Radu Jianu (email@example.com), project supervision
About me: I am a lecturer in the giCentre at City.
My research interests are in Data Visualization, Visual Analytics, and Human Computer
Interaction. In particular, I look to understand how people interpret and 'read'
data visualizations and figure out what makes visual content 'good'. To this end
I often run user studies and leverage eye-trackers to record where people look while
using visual interfaces. I'm also interested in using eye-trackers more broadly,
for instance to understand how people learn from visual content or how they use
particular applications. Finally, I enjoy mining interesting data using visual methods
and creating public facing websites that show data in engaging ways.

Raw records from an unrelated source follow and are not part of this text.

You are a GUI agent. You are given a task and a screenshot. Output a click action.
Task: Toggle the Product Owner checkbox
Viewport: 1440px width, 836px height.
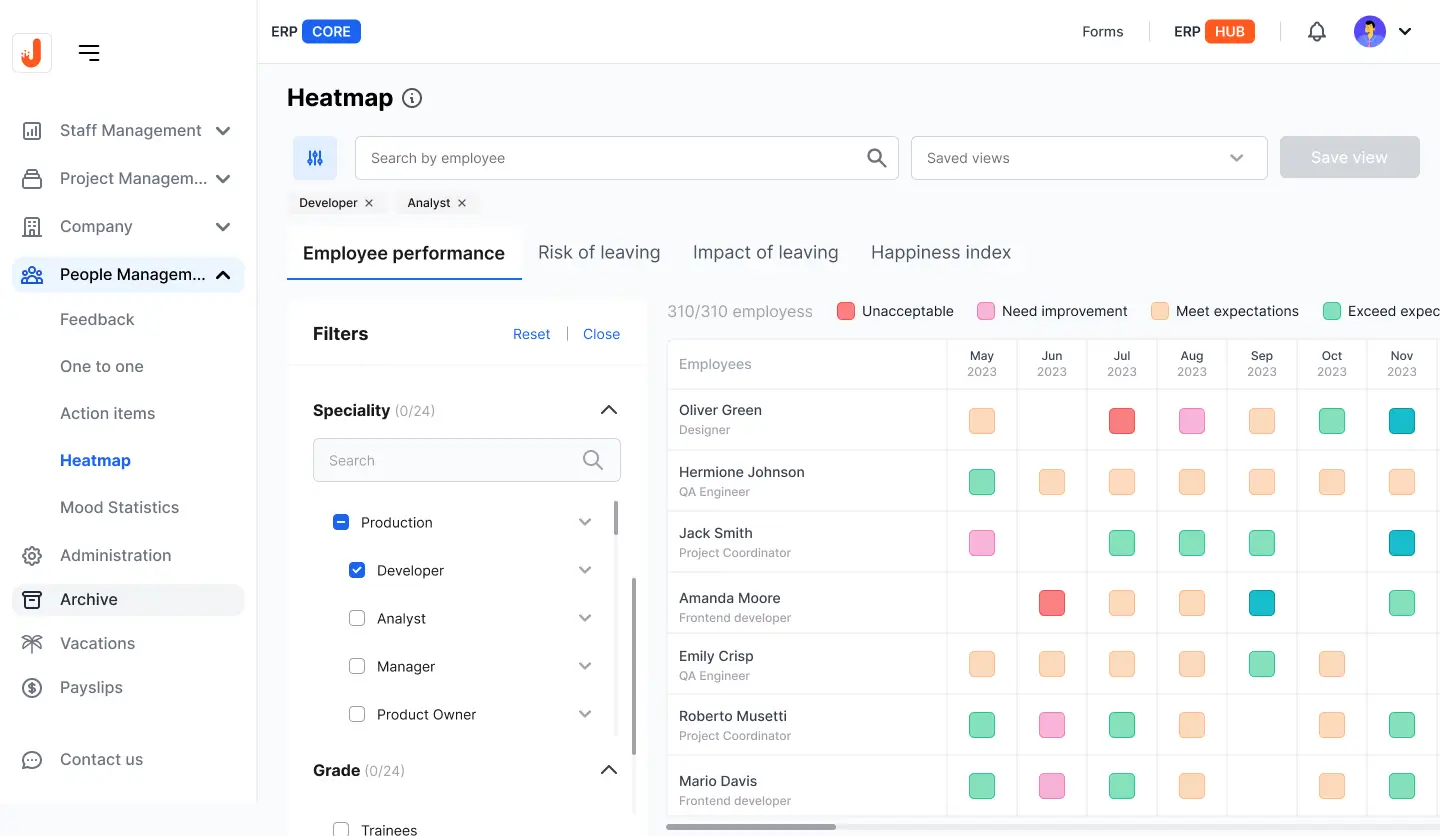[357, 713]
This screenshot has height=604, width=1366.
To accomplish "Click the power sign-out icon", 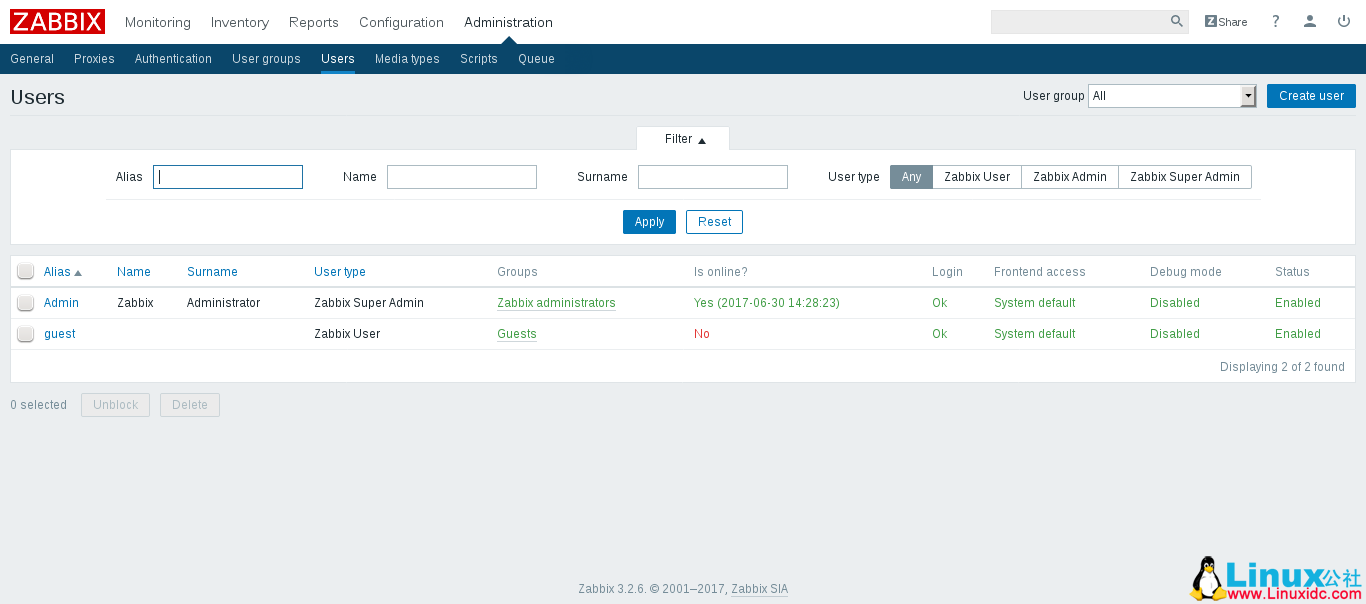I will tap(1343, 22).
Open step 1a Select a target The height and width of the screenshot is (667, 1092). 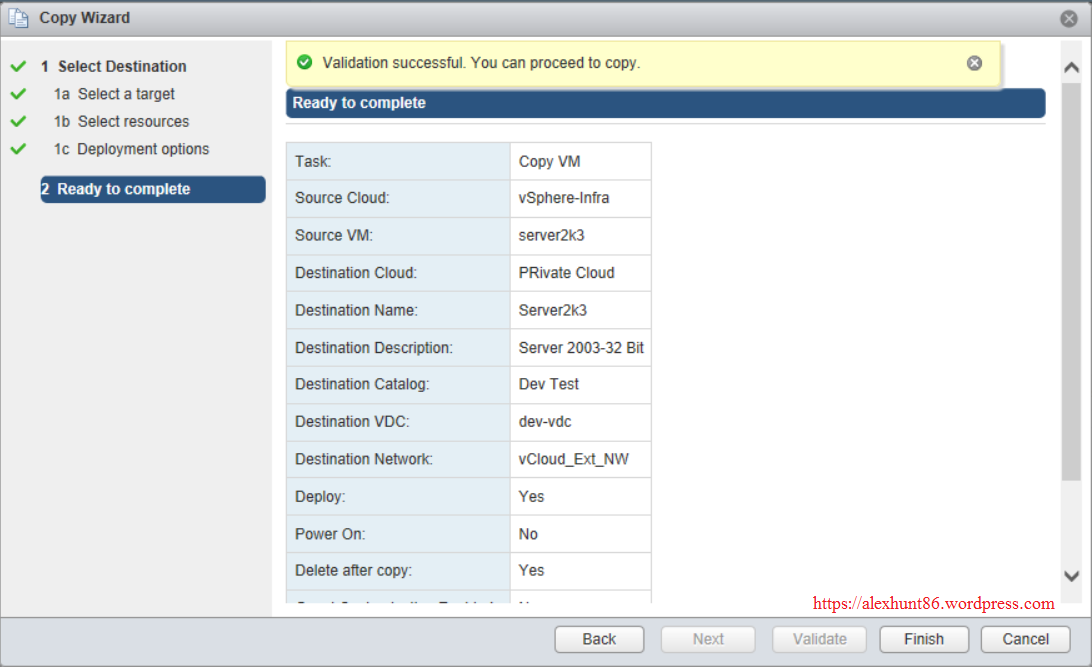(x=125, y=94)
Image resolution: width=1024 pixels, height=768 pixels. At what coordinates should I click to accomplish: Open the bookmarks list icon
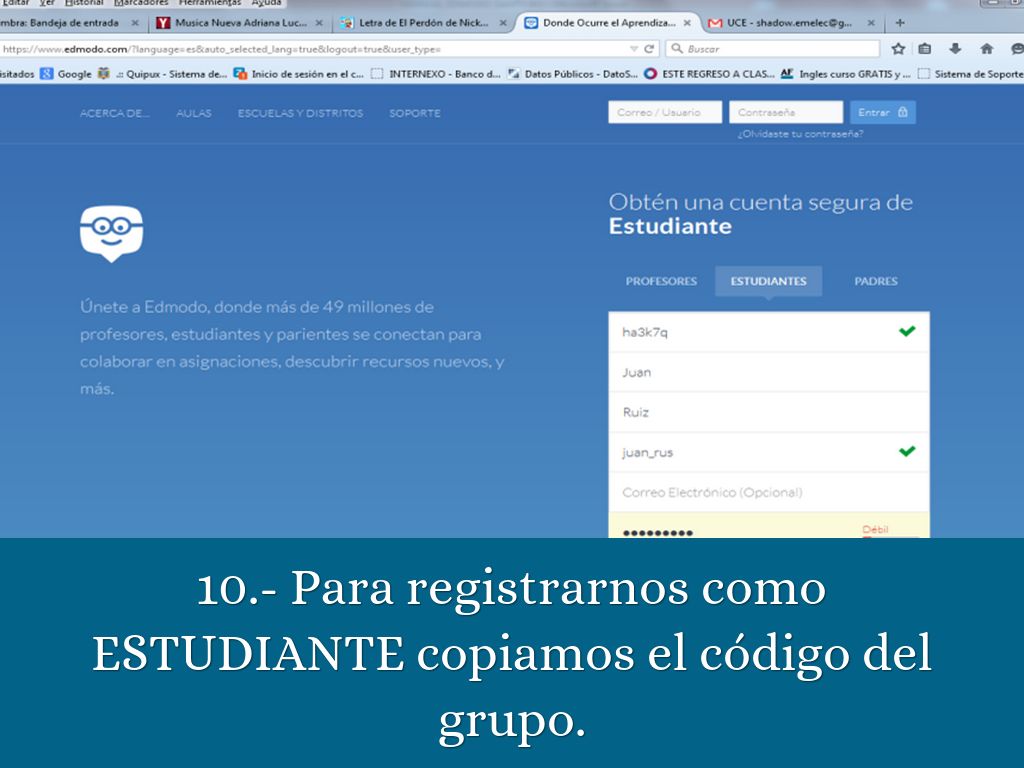(925, 48)
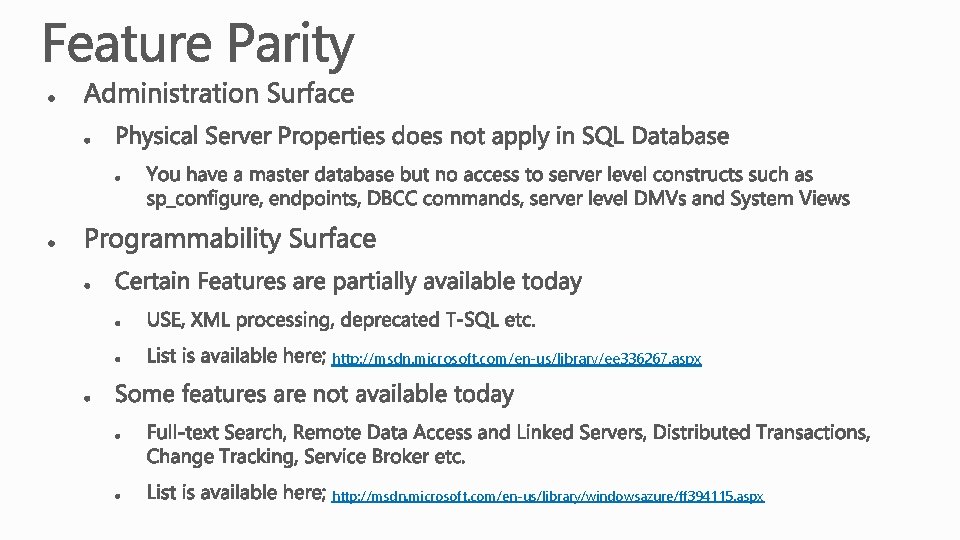Click the 'Change Tracking, Service Broker etc.' line
Viewport: 960px width, 540px height.
coord(306,456)
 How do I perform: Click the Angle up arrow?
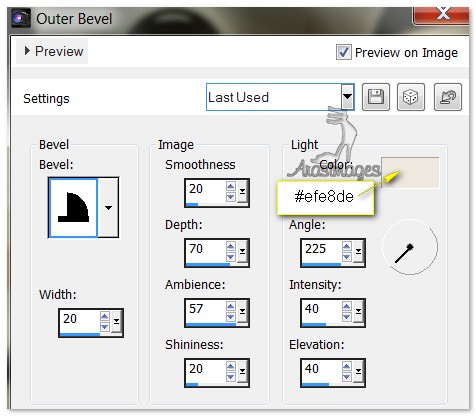click(x=347, y=246)
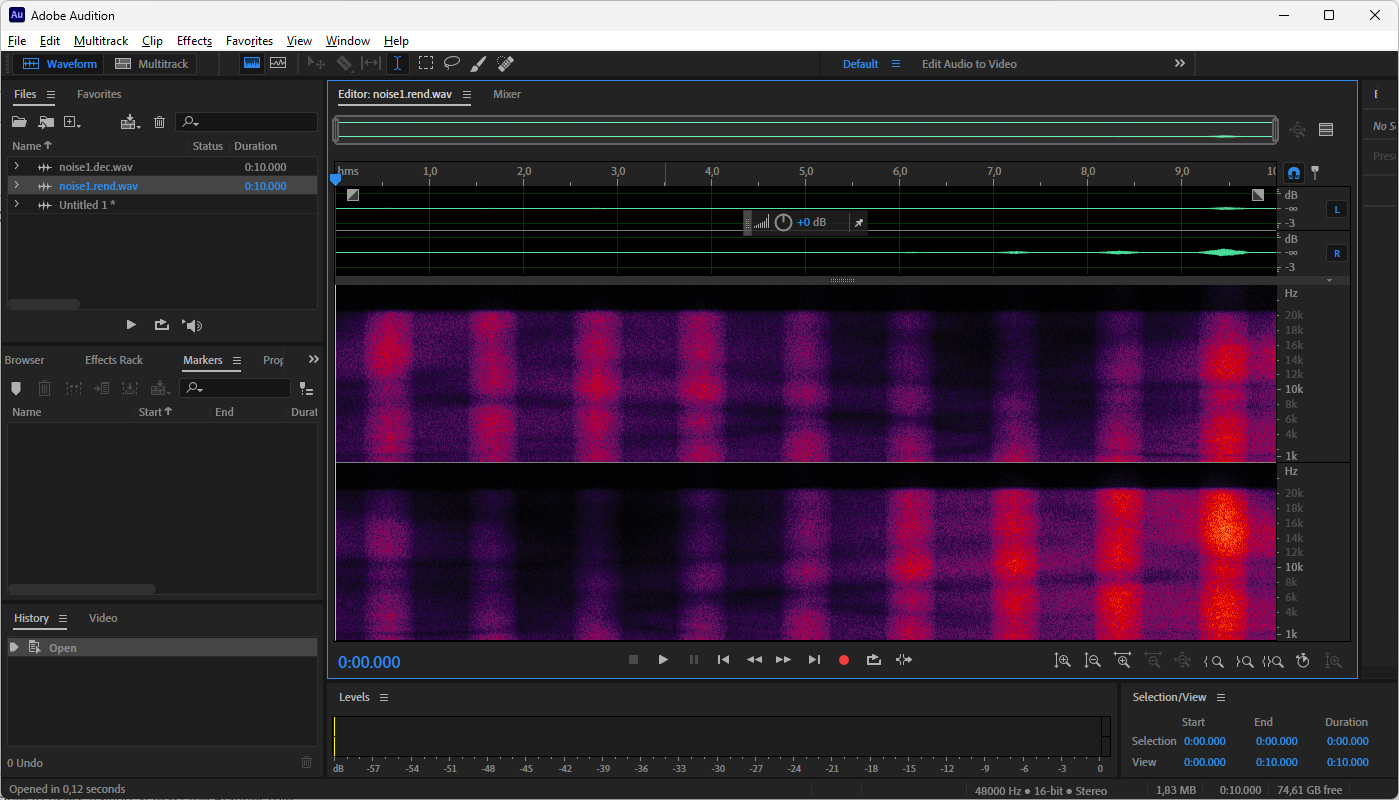Open the workspace overflow chevron menu

[x=1180, y=63]
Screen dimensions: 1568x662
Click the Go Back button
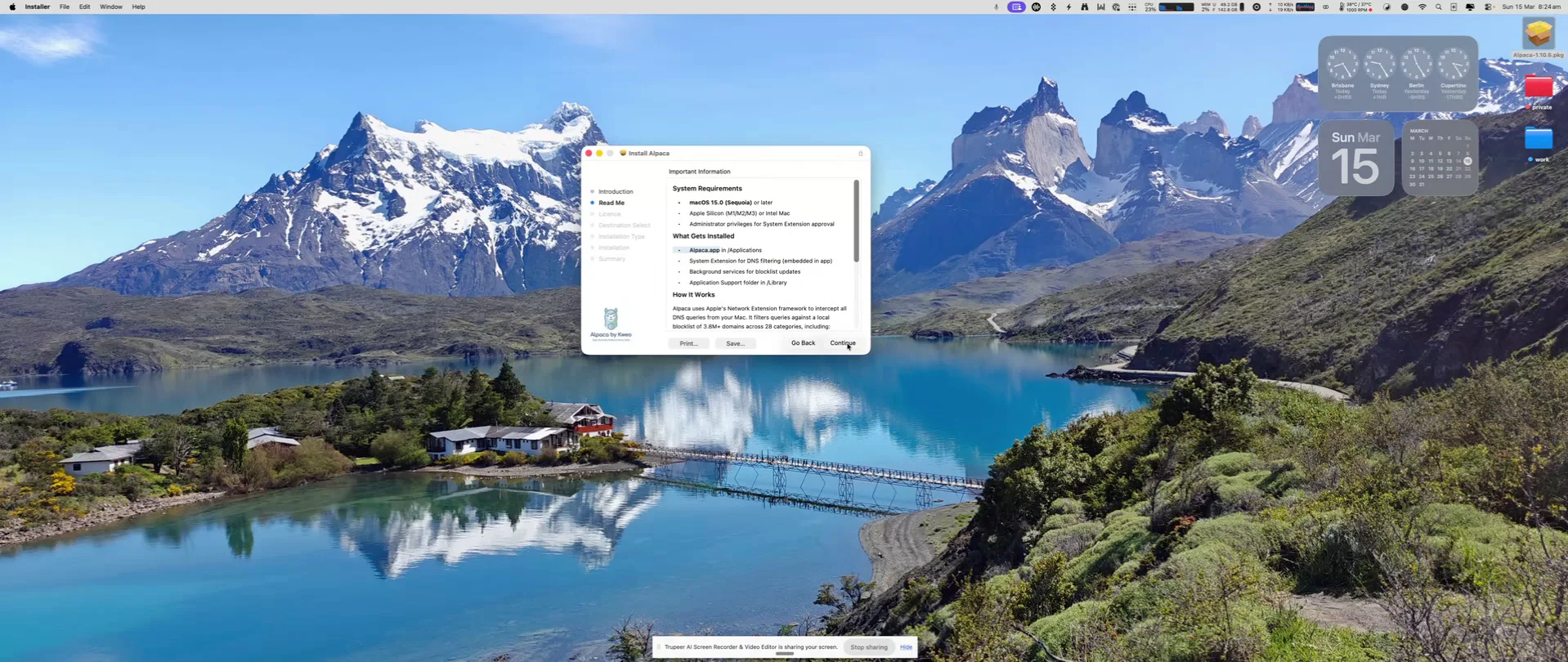point(803,343)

I'm happy to supervise projects having to do with the topics above. Projects can involve programming,
but students can conduct user experimentation, run eye-tracking studies, or collect and analyze data.
A few project ideas, some more specific than other, are listed below. However, if you have some other project idea
that you feel aligns with my interests, contact me!
Crowdsourced/collaborative eye tracking annotation
Description: Eye-tracking can tell us where on a computer screen a person is looking
when viewing a video. Any eye-tracking analysis will involve mapping 2D gaze
coordinates (where on the screen a viewer is looking) to what was shown in the video
(the objects, people, etc.).
To be able to do this efficiently we need to know the positions and shapes of
things shown in the video at each moment in time. Going through the video and
drawing shapes around objects one frame at a time is very laborious. It would be
great if we could 'crowdsource' this effort - have many people do a little bit of
work and combine their results. This project involves building an online video
annotation tool and would require coding.
Analyzing and/or visualizing fraudulent reviewing behavior in the google app store
Category: Research, data analysis; coding is a plus but may not be required
Description: When choosing to buy and install an app from the Google App Store, users rely on reviews and scores.
However, a significant proportion of reviews are fake, aimed at raising or lowering an apps standing. This project is
about mining available review data to come up with metrics and visualizations that can help researchers and users
separate fake reviews from genuine reviews.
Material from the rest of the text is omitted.